Nel testo sui martiri gesuiti del Canada, in quale data il pontefice li canonizzò?

--- Estratto del testo ---
- - - - - - -

Quindi essi costituirono l’altra faccia della colonizzazione, non portarono guerra, violenza, sfruttamento, ma solidarietà umana e spirituale, aiuti sanitari, istruzione, accoglienza per i più disagiati e deboli, che non mancano mai in ogni angolo della Terra.
E nell’America Settentrionale e precisamente in Canada, al confine con gli Stati Uniti, arrivarono come seconda generazione di Missionari, i padri Gesuiti ed i Francescani. Fra i Gesuiti vi fu un gruppo di otto sacerdoti e fratelli coadiutori, che a gruppetti o singolarmente, si spinsero nelle inesplorate e vastissime terre americane, tra immense foreste e laghi grandi come mari.
Il loro apostolato si svolse primariamente fra i “pellerossa” della zona; compito non facile, visto il loro carattere sospettoso e mutevole; i primi successi relativi, si ebbero con la tribù più vicina degli Uroni; i Gesuiti usarono il metodo di farsi “selvaggi fra i selvaggi”, cioè adottare e adattarsi agli usi e costumi locali, avvicinandosi alla mentalità degli Indiani, cercando di comprendere le loro debolezze, riti, superstizioni.
Ma dopo il 1640, la tribù degli Uroni fu attaccata ferocemente da quella degli Irochesi, per natura più combattivi e crudeli, più intelligenti e perspicaci e dotati di veloci cavalli; la guerra tribale fu violenta, portando allo sterminio quasi totale degli Uroni e annullando così l’opera dei missionari.
E nel contesto di questa guerra fra Uroni ed Irochesi, persero la vita gli otto martiri gesuiti, che in varie date testimoniarono con il loro sangue la fede in Cristo, suscitando negli stessi Irochesi, una tale ammirazione di fronte al loro coraggio, nell’affrontare le crudeli e raffinate sevizie, che usavano per torturare i loro nemici, da giungere a divorare il cuore di alcuni di loro, per poterne secondo le loro credenze, assimilare la forza d’animo ed il coraggio.
E come si diceva degli antichi martiri cristiani: “Il sangue dei martiri è seme di nuovi cristiani”, così il loro sacrificio non fu inutile, perché nei decenni successivi, la colonia cattolica riprese vigore e si affermò saldamente in quei vasti Paesi.
I martiri furono beatificati il 21 giugno 1925, dal grande ‘Papa delle Missioni’ Pio XI e dallo stesso pontefice canonizzati il 29 giugno 1930. Citiamo i loro nomi:
Sacerdoti Carlo Daniel († 1648), Giovanni De Brébeuf, Gabriele Lalemant, Carlo Garnier, Natale Chabanel († tutti nel 1649); fratello coadiutore Renato Goupil († 1642), sacerdote Isacco Jogues e il fratello coadiutore Giovanni de la Lande († 1647). Ricorrenza liturgica per tutti al 19 ottobre.

Giovanni de Brébeuf nacque il 25 marzo 1593 nel castello feudale di Condé-sur-Vire, nella diocesi di Bayeux in Francia; discendente di una antica famiglia, nobile e cavalleresca. Aveva 20 anni quando l’8 novembre 1617, entrò nel Noviziato dei Gesuiti a Rouen e dove il 25 marzo 1622 a 29 anni esatti, fu ordinato sacerdote.

- - - - - - -

--- Estratti di dati ---
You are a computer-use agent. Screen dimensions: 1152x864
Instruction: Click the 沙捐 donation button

- - - - - - -

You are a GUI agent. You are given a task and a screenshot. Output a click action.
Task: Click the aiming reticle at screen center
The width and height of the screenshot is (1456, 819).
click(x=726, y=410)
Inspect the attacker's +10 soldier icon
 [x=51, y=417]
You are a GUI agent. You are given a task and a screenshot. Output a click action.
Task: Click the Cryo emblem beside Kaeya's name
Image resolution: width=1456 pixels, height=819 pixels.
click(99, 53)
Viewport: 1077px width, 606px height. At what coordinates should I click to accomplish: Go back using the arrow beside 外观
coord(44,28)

- - - - - - -

--- Compito svolto ---
Il 29 giugno 1930.